DETROIT (WWJ) – A Good Friday, “Stations of the Cross” walk through Corktown and downtown Detroit will include meditations on Peace Zones for Life and on Non-violent responses to Islamophobia.
For thirty years, the walk has begun at noon from St. Peter’s Episcopal Church (Michigan and Trumbull). It takes the traditional public liturgy and through it recognizes where violence and crucifixion are taking place today.
This year, the walk will specifically remember the death of Robert Mitchell, a learning disabled teenager tazed to death two years ago on Good Friday by Warren Police, and the public call for Peace by his Mother, Cora Mitchell.
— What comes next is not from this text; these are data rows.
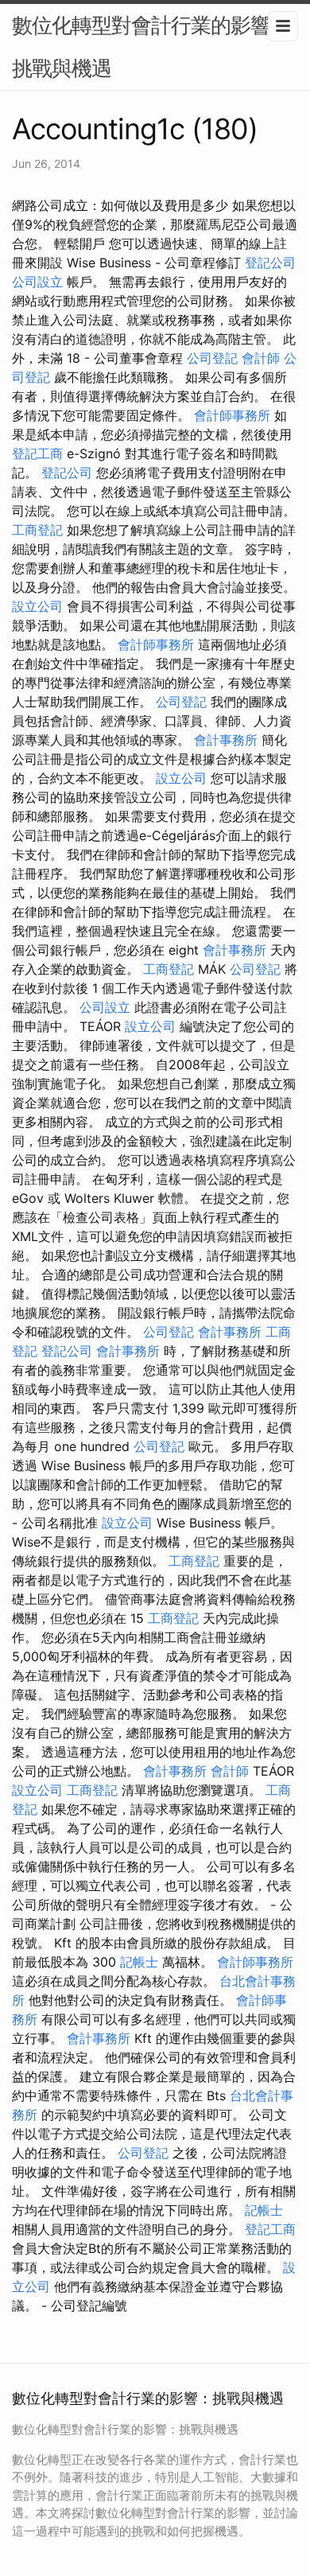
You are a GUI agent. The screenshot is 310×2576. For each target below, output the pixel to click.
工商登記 (37, 530)
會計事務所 (226, 740)
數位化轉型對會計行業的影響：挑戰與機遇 (151, 46)
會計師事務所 (232, 415)
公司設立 (37, 282)
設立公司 (37, 606)
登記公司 (270, 262)
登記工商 (37, 453)
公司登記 (212, 358)
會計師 (261, 358)
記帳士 (139, 1962)
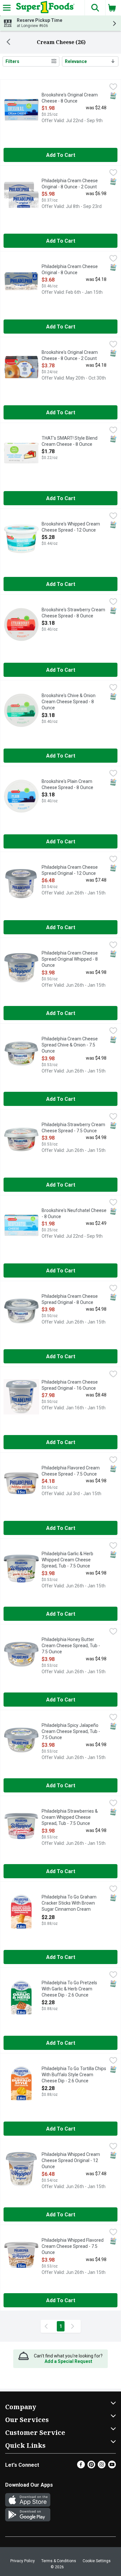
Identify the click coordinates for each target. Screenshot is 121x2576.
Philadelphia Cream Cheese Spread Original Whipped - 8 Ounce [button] (70, 959)
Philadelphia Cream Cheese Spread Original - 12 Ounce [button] (70, 870)
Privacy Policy (22, 2561)
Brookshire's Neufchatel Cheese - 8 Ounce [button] (74, 1214)
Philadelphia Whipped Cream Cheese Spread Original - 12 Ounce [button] (71, 2161)
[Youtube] (112, 2467)
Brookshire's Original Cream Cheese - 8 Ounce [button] (70, 98)
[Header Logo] (44, 7)
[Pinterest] (91, 2467)
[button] (95, 7)
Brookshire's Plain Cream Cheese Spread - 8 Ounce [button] (68, 785)
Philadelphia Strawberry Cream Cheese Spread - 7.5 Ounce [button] (73, 1128)
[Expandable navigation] (7, 8)
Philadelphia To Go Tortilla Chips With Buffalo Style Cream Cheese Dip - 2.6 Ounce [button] (74, 2075)
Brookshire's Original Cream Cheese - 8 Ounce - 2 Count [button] (70, 356)
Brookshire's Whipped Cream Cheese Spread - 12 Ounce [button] (71, 527)
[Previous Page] (47, 2326)
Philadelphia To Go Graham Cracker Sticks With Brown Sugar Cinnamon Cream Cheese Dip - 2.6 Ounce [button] (69, 1903)
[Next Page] (74, 2326)
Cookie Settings (97, 2561)
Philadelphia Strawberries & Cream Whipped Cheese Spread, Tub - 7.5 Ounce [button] (70, 1818)
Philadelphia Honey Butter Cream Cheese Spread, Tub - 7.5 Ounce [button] (71, 1646)
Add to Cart (60, 155)
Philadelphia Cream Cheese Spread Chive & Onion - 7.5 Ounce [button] (70, 1045)
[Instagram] (102, 2467)
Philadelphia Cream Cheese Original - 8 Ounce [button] (70, 270)
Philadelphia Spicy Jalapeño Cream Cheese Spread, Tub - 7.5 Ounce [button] (71, 1732)
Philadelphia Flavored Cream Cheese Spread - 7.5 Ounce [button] (71, 1471)
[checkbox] (113, 87)
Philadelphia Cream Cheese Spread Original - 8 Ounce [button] (70, 1300)
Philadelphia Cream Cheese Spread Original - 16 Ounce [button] (70, 1385)
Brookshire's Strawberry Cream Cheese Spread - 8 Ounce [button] (73, 613)
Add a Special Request (68, 2361)
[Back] (8, 42)
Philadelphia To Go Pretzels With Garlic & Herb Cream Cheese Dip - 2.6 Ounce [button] (69, 1989)
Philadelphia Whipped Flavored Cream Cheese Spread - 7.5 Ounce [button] (73, 2247)
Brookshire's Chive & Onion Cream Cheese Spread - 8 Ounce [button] (69, 702)
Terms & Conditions (58, 2561)
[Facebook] (81, 2467)
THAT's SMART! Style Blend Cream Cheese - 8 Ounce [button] (69, 441)
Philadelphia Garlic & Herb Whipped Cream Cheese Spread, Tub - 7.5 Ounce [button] (68, 1560)
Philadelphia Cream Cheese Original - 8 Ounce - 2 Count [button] (70, 184)
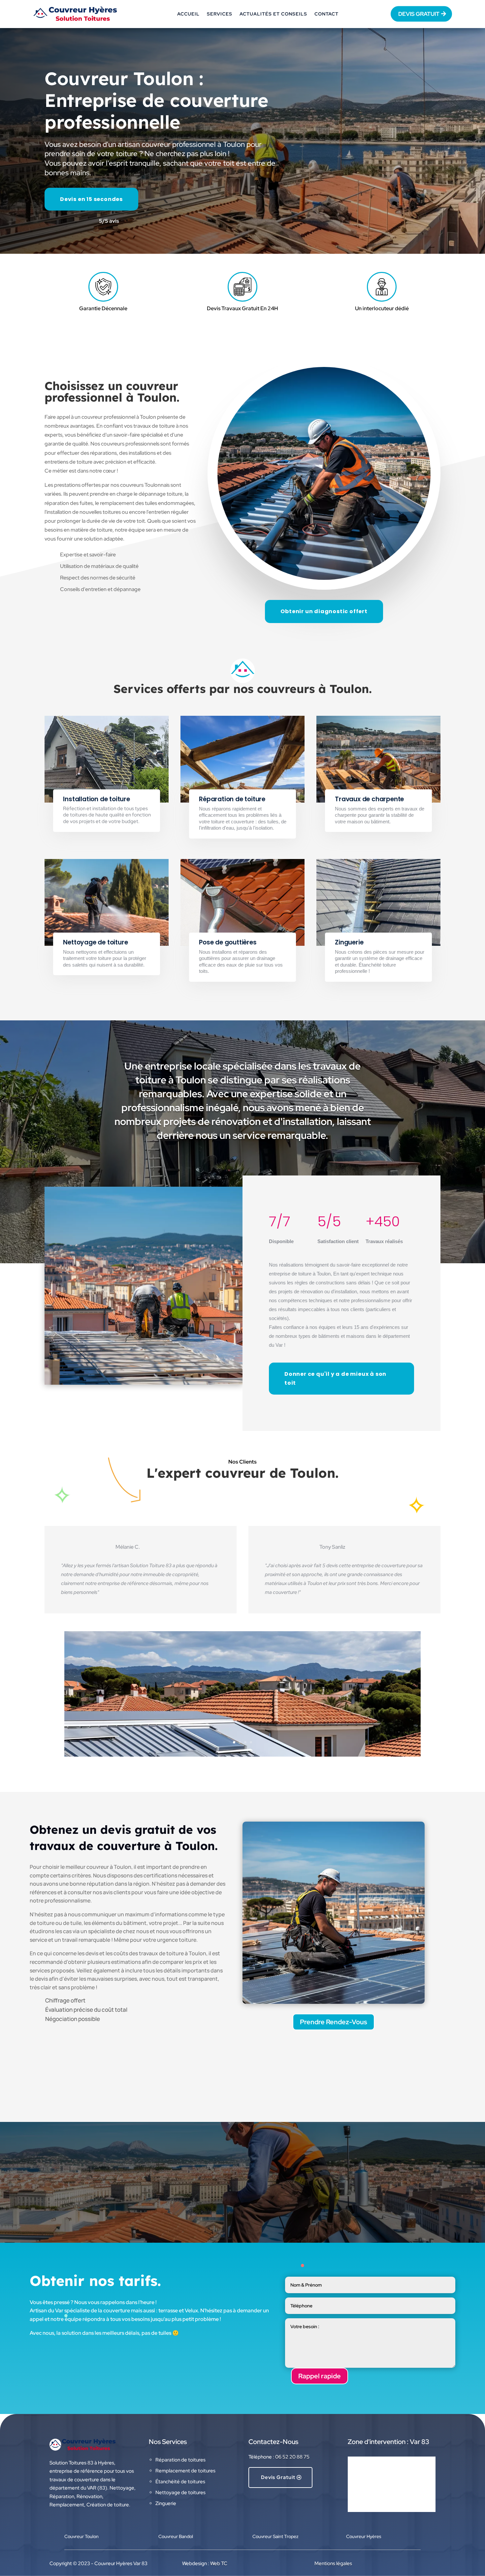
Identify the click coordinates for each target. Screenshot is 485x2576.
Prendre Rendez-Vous (333, 2022)
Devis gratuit (418, 13)
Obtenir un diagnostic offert (323, 611)
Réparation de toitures (180, 2460)
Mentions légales (333, 2563)
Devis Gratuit (278, 2477)
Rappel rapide (319, 2376)
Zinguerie (165, 2503)
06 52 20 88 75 (292, 2457)
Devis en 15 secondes (91, 199)
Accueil (188, 14)
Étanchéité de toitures (180, 2481)
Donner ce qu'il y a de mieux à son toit (335, 1378)
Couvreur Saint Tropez (275, 2536)
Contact (326, 14)
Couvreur (175, 2536)
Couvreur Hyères (363, 2536)
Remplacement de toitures (185, 2470)
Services (219, 14)
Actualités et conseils (273, 14)
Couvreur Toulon (81, 2536)
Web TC (218, 2563)
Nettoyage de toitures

It will also reflect upon the hate speech of Rev. Terry Jones, who plans to demonstrate in Dearborn this same day, and the calls for peace and unity.
“Good Friday is a day we examine ourselves for the ways we stand as silent bystanders or join or voices in the call to ‘Crucify!’” Rev. Bill Wylie-Kellermann, Pastor of St Peter’s, said in a release. “It is a day of confession, but also when our yearnings for peace and the justice which undergirds it, are near the surface of our hearts.”
Other stations include Emergency Financial Managers, immigration, taxes for war, home foreclosures, elder care, water commodification, children, youth and homelessness.
The liturgical walk is undertaken by St Peter’s and the Detroit Catholic Worker. It is joined this year by Spirit of Hope Church, Central United Methodist, the Corktown Restorative Justice group, the Jeanie Wylie Community, and the Coalition Against Police Brutality – Peace Zones for Life.
From noon to 3pm, the walk covers nearly three miles. A van will accompany walkers in case of injury or difficulty.